‘I accomplished my dream. Why did I feel invisible?’: Leigh-Anne Pinnock on Little Mix, racism in pop, and going solo

With five chart-topping singles and three Brits, the singer realised her childhood dreams of pop stardom, but at a cost. She reflects on fame, loneliness, and why she no longer feels the need to compromise

Leigh-Anne Pinnock sits across from me in her manager’s office, curls piled in a half-bun on top of her head, dressed from head to toe in green. It’s Pinnock’s favourite colour – one of the many details shared in her memoir, Believe, written in collaboration with author Natalie Morris.

For the last decade, Pinnock has enjoyed phenomenal success as a member of Little Mix, the girl group formed on The X Factor in 2011. From the outset, Little Mix were underdogs, expected to exit the competition in the first week. Against all odds, they became the first band (and only girl group) to win. Against even greater odds, the four-piece went on to stake their claim in the pop history books as one of the UK’s biggest ever girl bands, racking up billions of streams, five chart-topping singles and three Brit awards, including best British group in 2021 – the first ever win for a girl group in that category.

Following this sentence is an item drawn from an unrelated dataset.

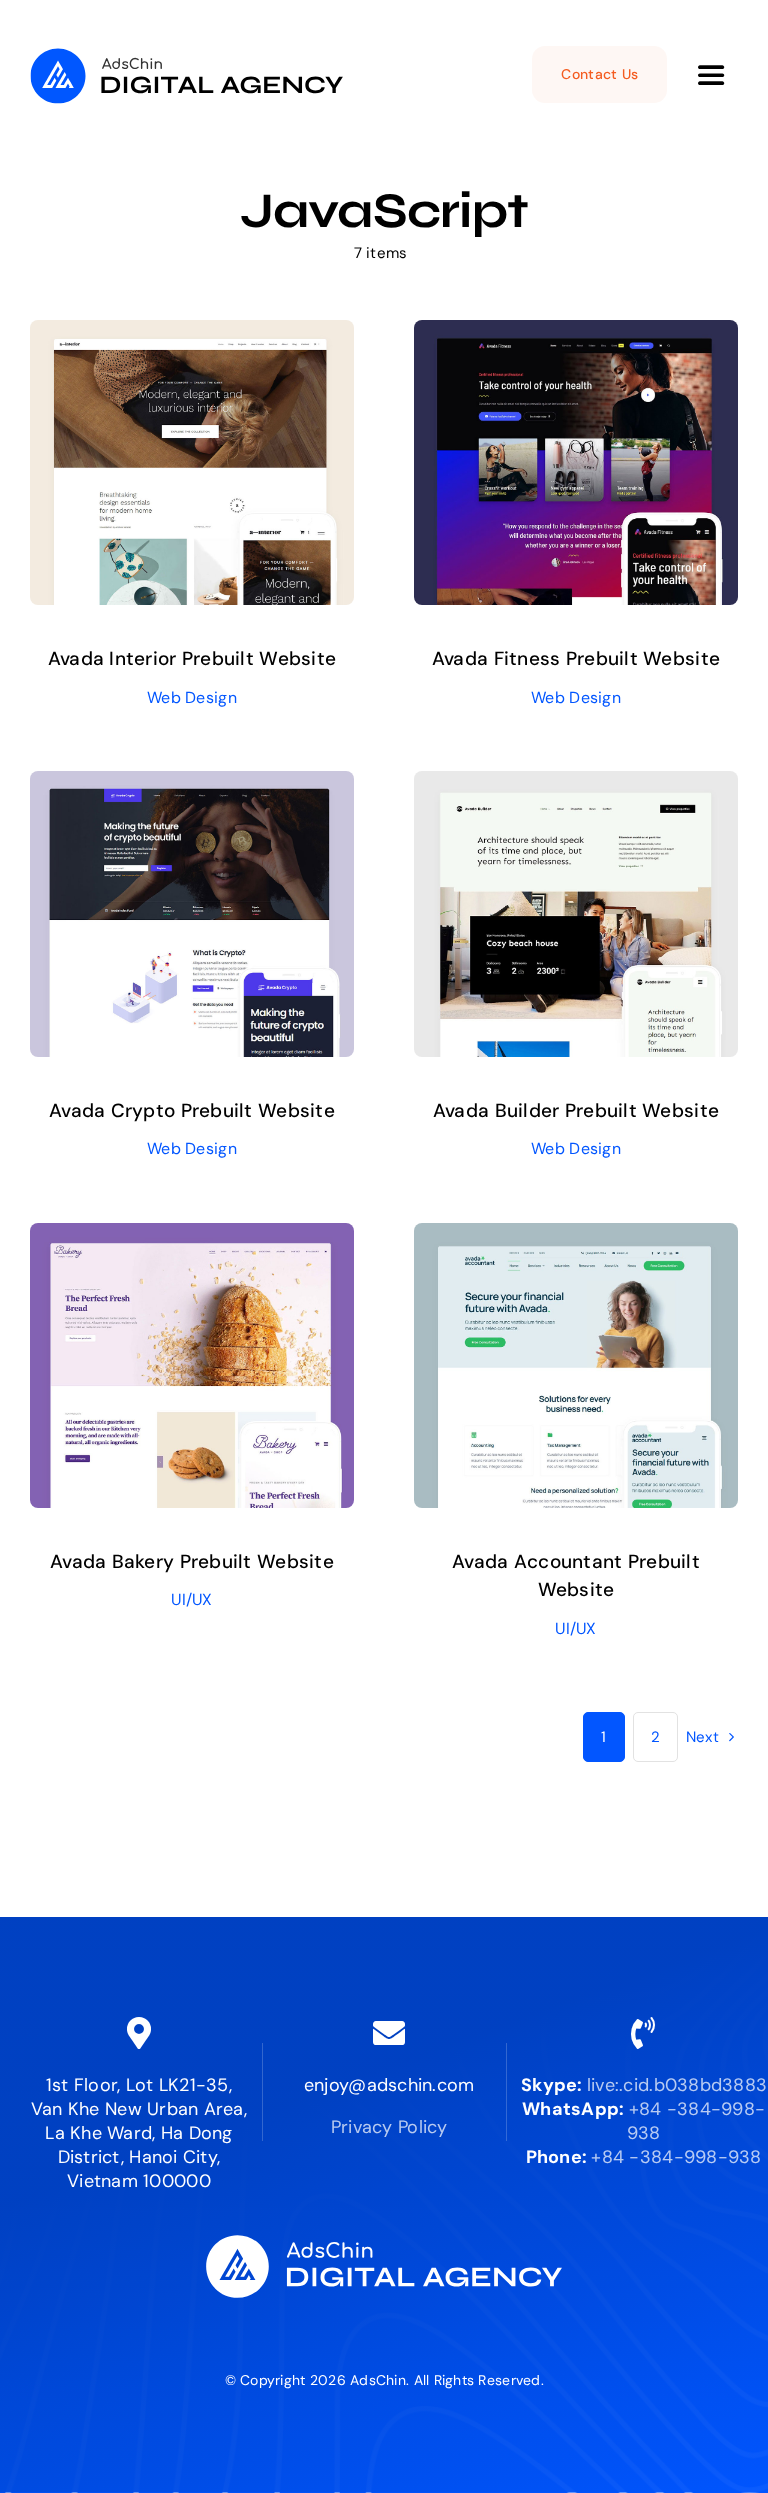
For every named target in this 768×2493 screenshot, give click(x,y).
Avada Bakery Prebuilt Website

Pinnock’s life story, a working-class-to-riches yarn about a young girl whose dreams of pop superstardom came true, reads like a fairytale. And indeed there are touches of magic sprinkled through the pages of Believe. But in every fairytale there are malevolent forces at work, and Pinnock spends much of the book trying to overcome the racism that tarnished her experiences.

“I always used to say: ‘Should I feel like this, having accomplished my dream?’” says Pinnock. “Why do I feel like I might as well not be here sometimes? Why does it feel like I’m not being noticed? Why do I feel invisible? Why am I not appreciated like the others? It just didn’t feel right.”

Believe paints a picture of Pinnock as a shy, reserved child who matured into a reliable, hard-working head girl. She always wanted to be famous – and was instilled with the confidence to chase fame by her parents, who told her she was capable of achieving anything. “I wanted to be a massive pop star and everything that comes with it. I expected what you saw in the movies: red carpets, fans screaming your name,” says Pinnock. Auditioning for The X Factor put her on the fast track, but reality hit almost the moment the group was formed, with fame feeling to Pinnock like a potent cocktail of rejection, self-doubt and loneliness.